Understanding the Configuration
Let me break down some key parts of this compose file:
PUID and PGID: These set the user and group ID that the containers run as. Run id in your terminal to find your user's values. This ensures files created by the containers are owned by your user, not root.
Network mode host (Plex): Plex uses host networking for better performance with DLNA and remote access. This means it binds directly to your machine's network interface rather than going through Docker's network layer.
Shared /data volume: Notice how Plex, Sonarr, and Radarr all mount /srv/media/data:/data. This is crucial. They all see the same filesystem paths, which enables hardlinking and instant moves.
Prowlarr: I snuck this one in because it makes life much easier. Prowlarr is an indexer manager that syncs your indexers to Sonarr and Radarr. Configure your indexers once in Prowlarr, and it pushes them to all your apps.
Initial Configuration
With everything running, let's configure each service. Access them through your browser:
- Plex:
http://your-server-ip:32400/web - Sonarr:
http://your-server-ip:8989 - Radarr:
http://your-server-ip:7878 - qBittorrent:
http://your-server-ip:8080 - Prowlarr:
http://your-server-ip:9696
Step 1: Configure qBittorrent
The default login is usually admin with a randomly generated password (check the container logs with docker logs qbittorrent). Once logged in:
- Go to Settings > Downloads
- Set Default Save Path to
/data/downloads/complete - Set Keep incomplete torrents in to
/data/downloads/incomplete - Change your password to something secure
Step 2: Set Up Prowlarr
- Add your indexers under Indexers > Add Indexer
- Go to Settings > Apps
- Add Sonarr and Radarr as applications
- For the Prowlarr Server, use
http://prowlarr:9696 - For Sonarr/Radarr servers, use
http://sonarr:8989andhttp://radarr:7878 - You'll need the API keys from each app (found in Settings > General)
Step 3: Configure Sonarr
- Go to Settings > Media Management
- Click "Add Root Folder" and set it to
/data/tv - Enable "Rename Episodes" and configure your preferred naming scheme
- Go to Settings > Download Clients
- Add qBittorrent with host
qbittorrent, port8080, and your credentials
Step 4: Configure Radarr
Same process as Sonarr:
- Go to Settings > Media Management
- Add Root Folder as
/data/movies - Add qBittorrent as your download client (same settings as Sonarr)
Step 5: Set Up Plex
- Walk through the initial setup wizard
- Add your libraries: Movies pointing to
/data/movies, TV Shows pointing to/data/tv - Enable automatic library scanning in Settings > Library
Pro Tips for a Better Experience
Enable Hardlinks
If you followed the folder structure above, you're already set up for hardlinks. These let Sonarr and Radarr "copy" files instantly without using extra disk space. The download and the library file point to the same data on disk.
In Sonarr/Radarr, go to Settings > Media Management and ensure "Use Hardlinks instead of Copy" is enabled.
Quality Profiles
Don't just grab everything in the highest quality available.

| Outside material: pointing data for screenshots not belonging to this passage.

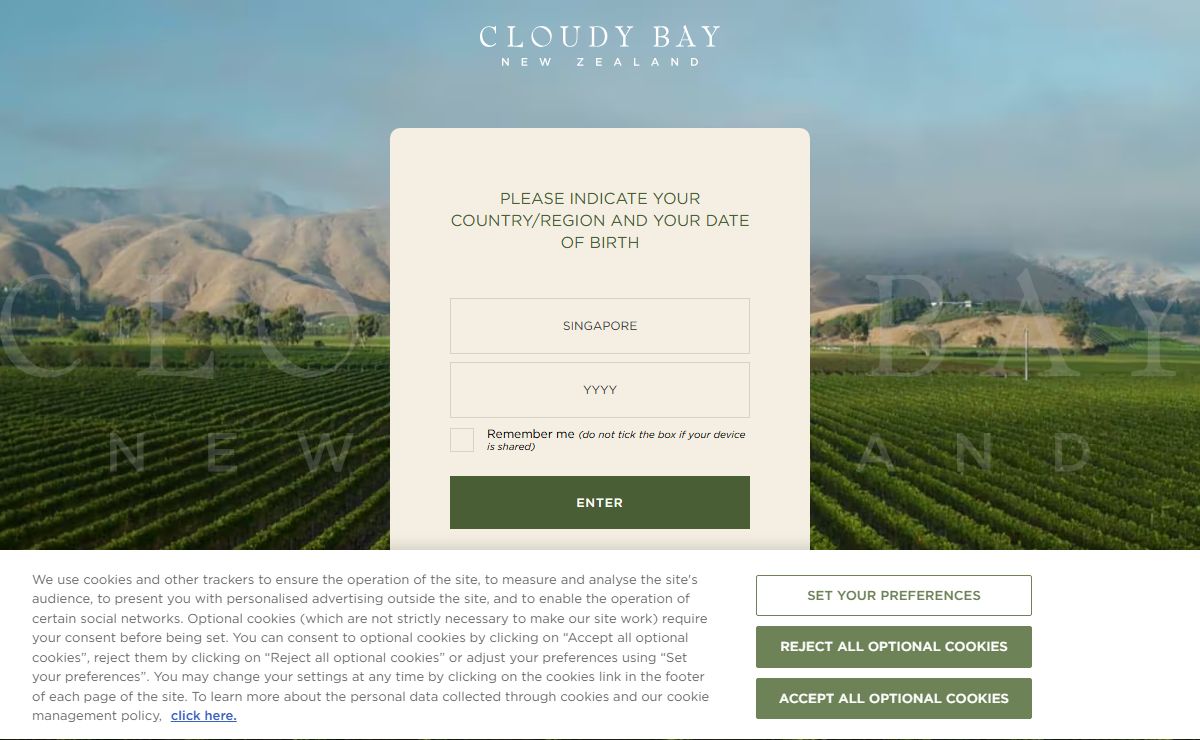1200x740 pixels.
Task: Follow the 'click here' cookie policy link
Action: pyautogui.click(x=203, y=716)
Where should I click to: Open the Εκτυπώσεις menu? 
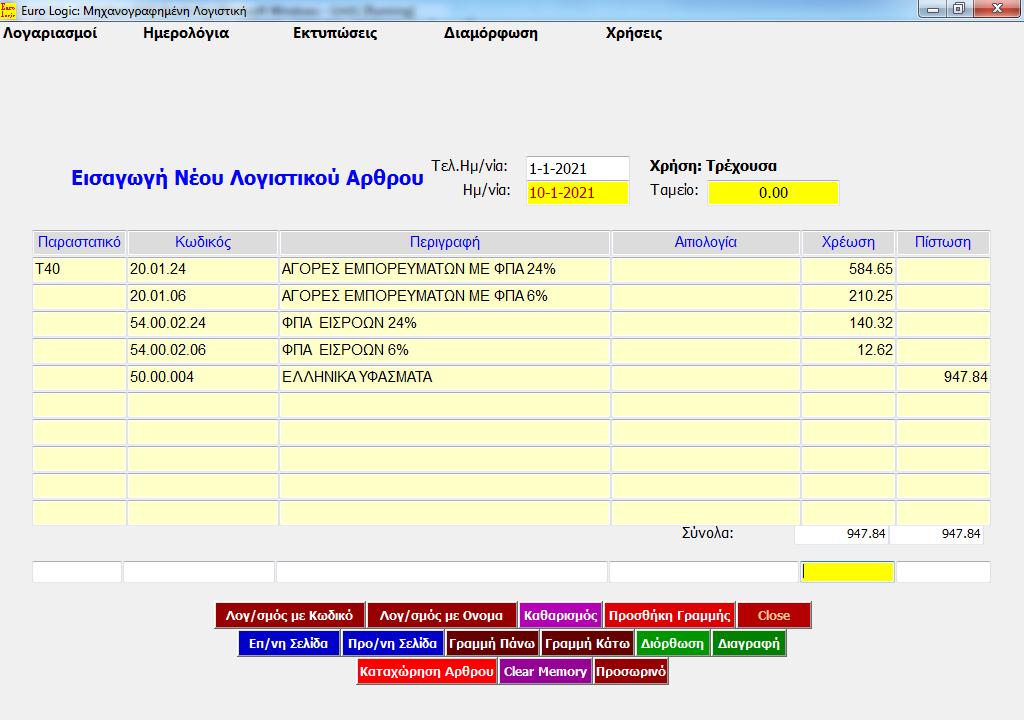(x=335, y=33)
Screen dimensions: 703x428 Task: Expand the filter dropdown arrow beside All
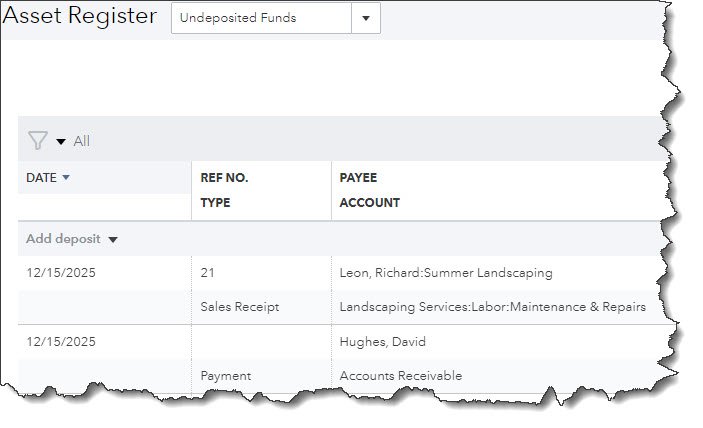tap(61, 142)
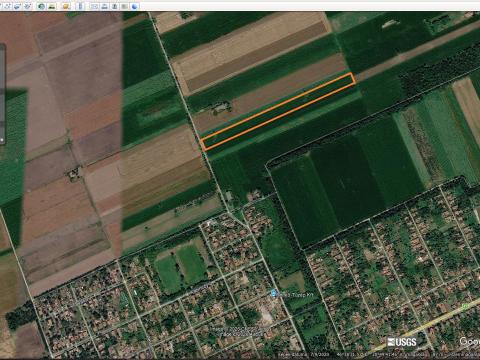The image size is (480, 360).
Task: Open the planets switcher dropdown
Action: 66,6
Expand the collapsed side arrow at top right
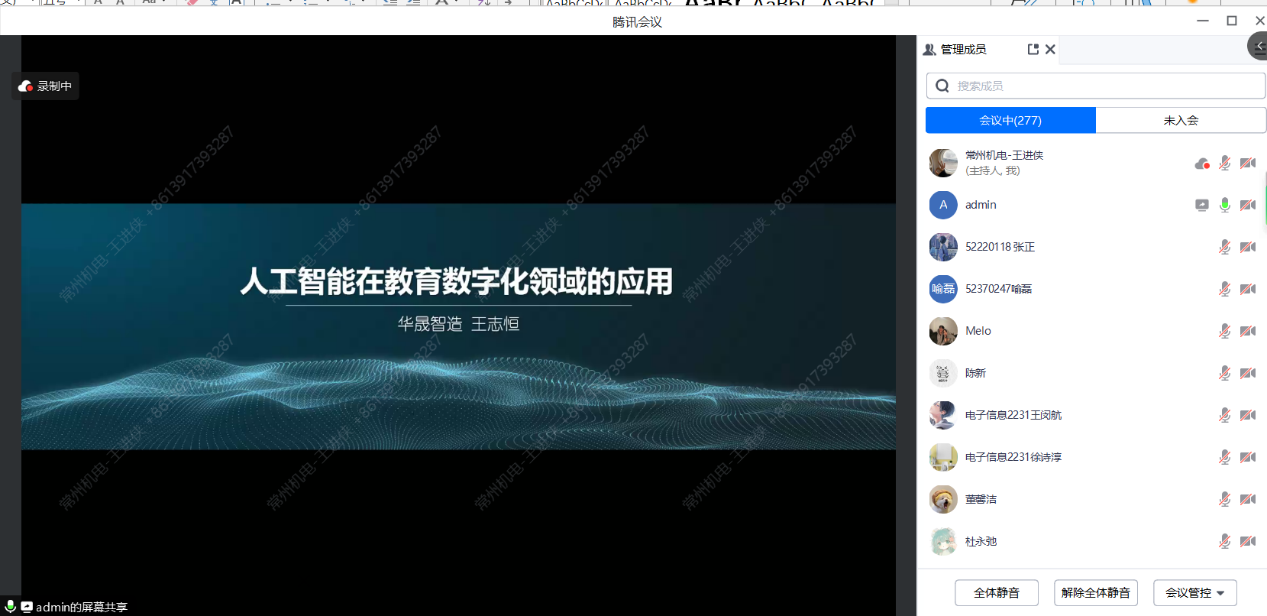 [1258, 46]

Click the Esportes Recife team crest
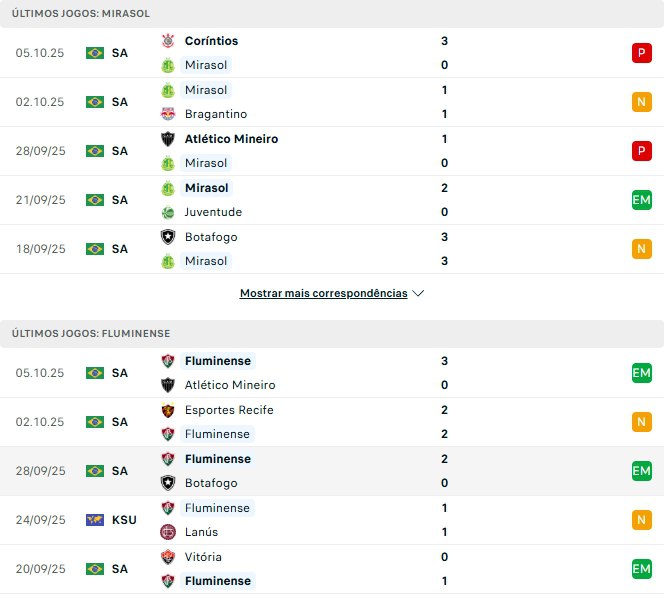click(x=167, y=410)
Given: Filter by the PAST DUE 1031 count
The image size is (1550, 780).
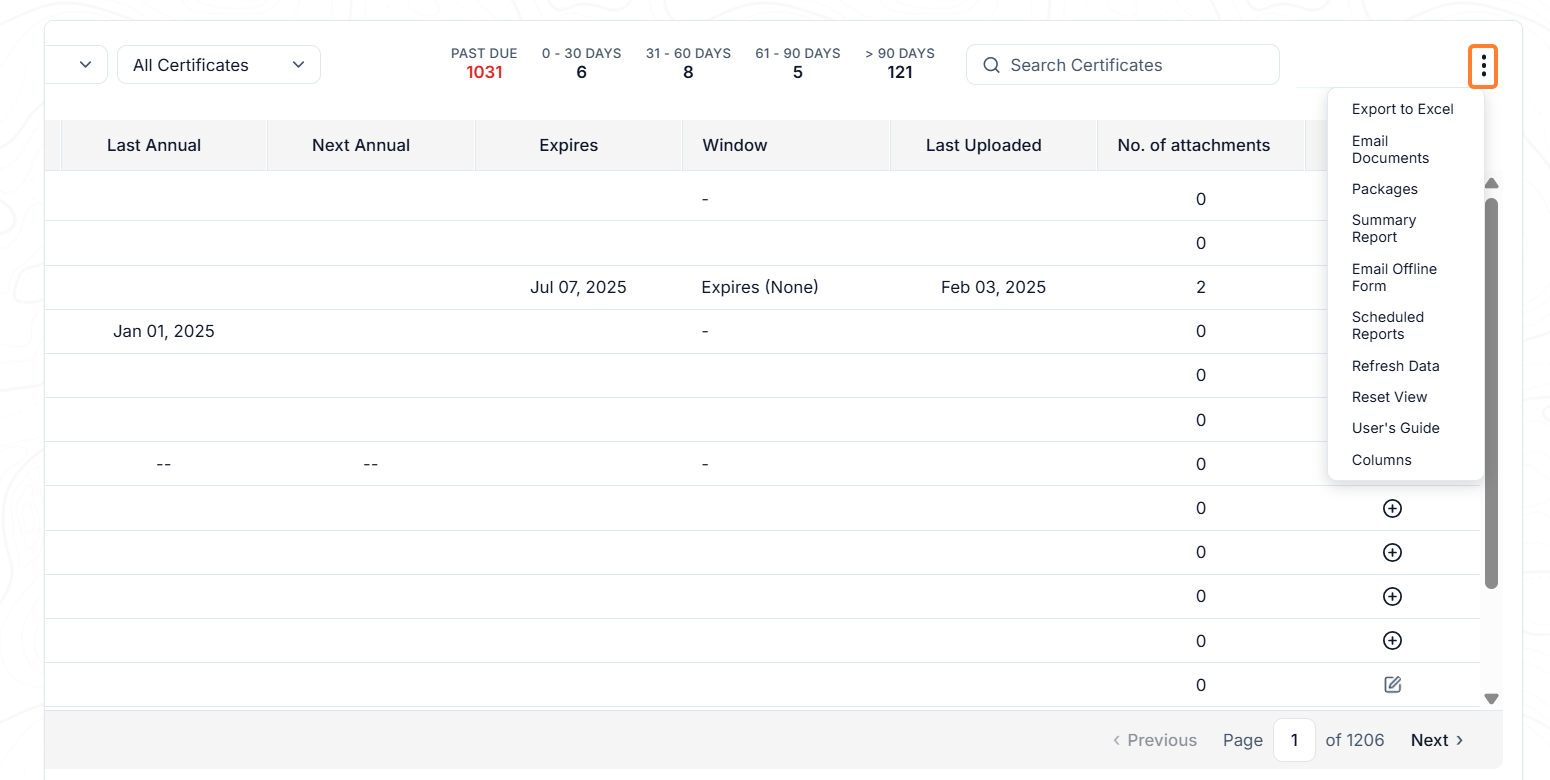Looking at the screenshot, I should 484,64.
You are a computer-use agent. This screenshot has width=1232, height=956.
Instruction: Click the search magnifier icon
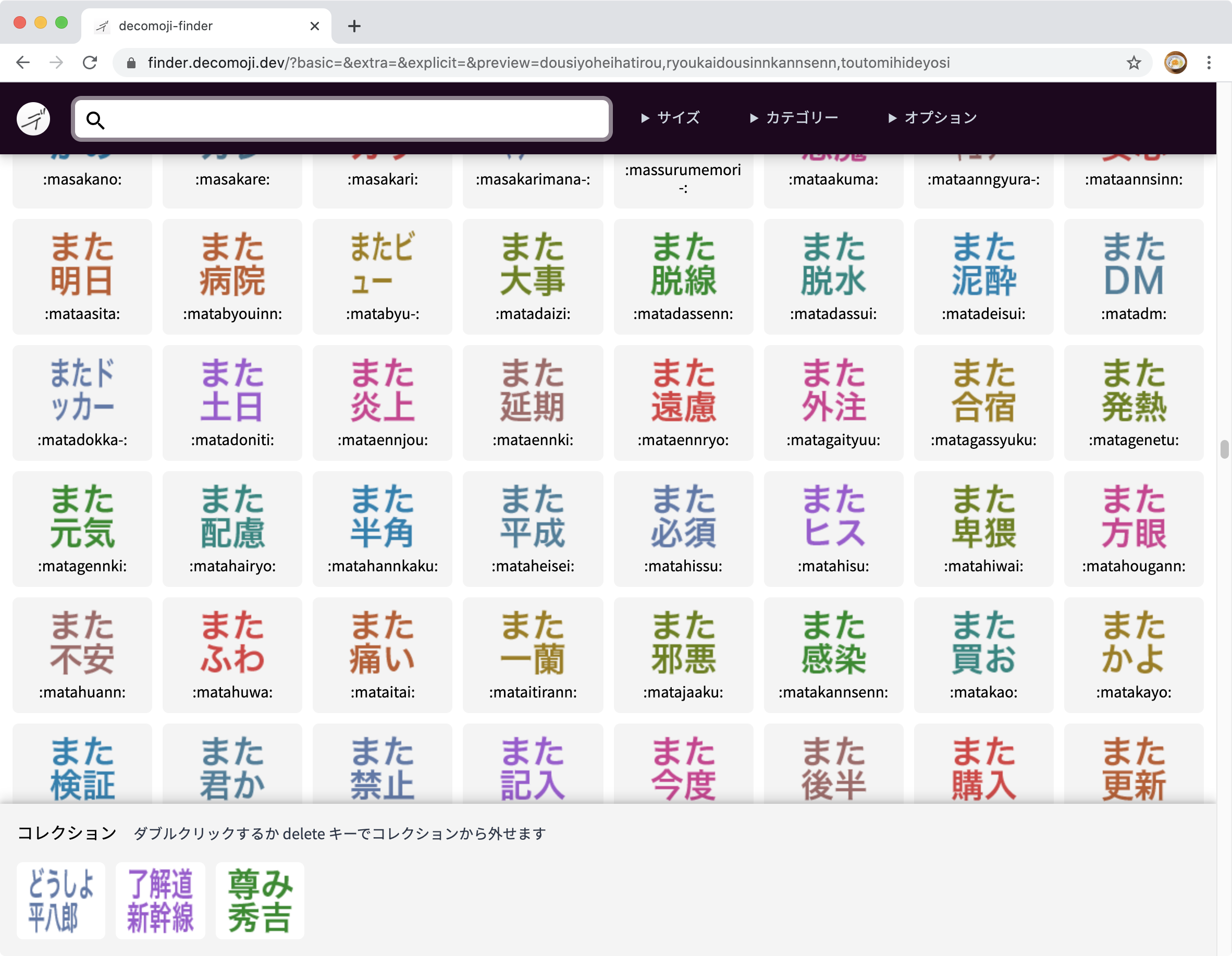(95, 120)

Set up quality profiles that match your needs. Maybe you want 1080p for most content but 4K for movies you really care about. Both Sonarr and Radarr let you create custom profiles.
Connect Plex to Sonarr/Radarr
In Sonarr and Radarr, go to Settings > Connect and add Plex as a connection. This makes Plex refresh immediately when new content arrives instead of waiting for the scheduled scan.
Backup Your Config
The /srv/media/config directory contains all your settings, databases, and preferences. Back this up regularly. Your media can be re-downloaded, but your watch history, custom settings, and configurations take time to recreate.
Hardware Transcoding
If you have an Intel CPU with Quick Sync or an NVIDIA GPU, you can enable hardware transcoding in Plex. This dramatically reduces CPU usage during playback. For the Docker container, you'll need to pass through the appropriate device. For Intel Quick Sync:
devices:
- /dev/dri:/dev/dri
Wrapping Up
You now have a fully automated media server. Add shows and movies through Sonarr and Radarr, and they'll magically appear in Plex. The system monitors for new episodes, handles downloads, organizes files with proper naming, and keeps everything tidy.
This setup scales well too. You can add more services over time: Lidarr for music, Readarr for books, Overseerr for a request system that lets family members ask for content. They all follow the same patterns and integrate seamlessly.
The initial setup takes an hour or two, but once it's running, you'll wonder how you ever lived without it. No more manual downloads, no more messy folder structures, no more "what streaming service has this?" moments. Just your content, your way, available everywhere.
Welcome to the world of self-hosted media. Your TV will never be the same.